- Born: Richard Jacobs Des Plaines, Illinois, United States
- Education: Columbia College Chicago

= Richard W. Munchkin =

American film producer

Richard W. Munchkin is an American writer, director, producer, radio host and professional gambler.

== Film and television ==
Between 1987 and 1999 Munchkin wrote, produced and/or directed in more than 20 movies and television shows primarily in the adventure genre including Guardian Angel (1994), with Cynthia Rothrock, Evil Obsession (1996), Fists of Iron (1995), Ring of Fire (1991), L.A. Heat (1999). and Edge of the World (2018).

In 2018 Munchkin starred as himself in Inside the Edge: A Professional Blackjack Adventure, a documentary about elite blackjack players.

== Gambling ==
Originally from Des Plaines, Illinois, Munchkin started playing chess and gin rummy at the age of three. His first exposure to the idea of playing for profit came when he was 12, when a family friend mentioned playing backgammon for money. Making about $100 or $200 a week, Munchkin was able to put himself through Columbia College in Chicago where he received a BA in Theater Arts by playing backgammon and poker professionally. After graduating from college in the late 1970s, he moved to Las Vegas and worked as a dealer and occasional pit boss at The Castaways Casino. While working in the casino he learned to count cards, and after a few years was making more money playing blackjack than dealing, so he quit to become a full-time professional blackjack player.

In 2004 Munchkin competed in Season 1 of the World Series of Blackjack, a series of televised blackjack tournaments hosted by the Game Show Network. In 2009 Munchkin was inducted into Blackjack Hall of Fame. On gambling, Munchkin has said in a 2017 interview "I believe that every single game in the casino can be beaten... ...I have played winning games at almost everything."

== Writing ==
In 2002 Munchkin authored Gambling Wizards. In it he chronicles his interviews with some of the most famous gamblers in the world including Doyle Brunson, Tommy Hyland and Chip Reese.

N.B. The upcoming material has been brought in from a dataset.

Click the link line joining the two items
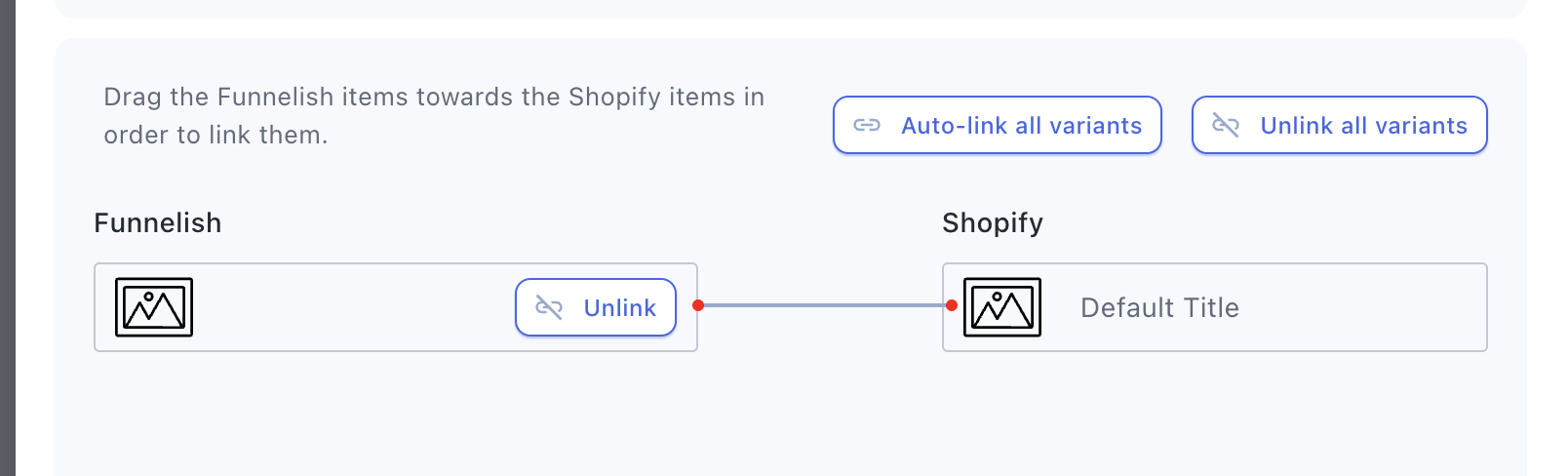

He is a contributor to Blackjack Magazine, All in Magazine and Blackjack Forum.

== Radio ==
Munchkin currently hosts a weekly radio show, Gambling with an Edge, which can be heard on KLAV in Las Vegas.

== Bibliography ==

Gambling Wizards: Conversations with the World's Greatest Gamblers Huntington Press, April 2003, ISBN 978-0-929712-05-5

Blackjack Forum Interviews with Tommy Hyland, Al Francesco, among others.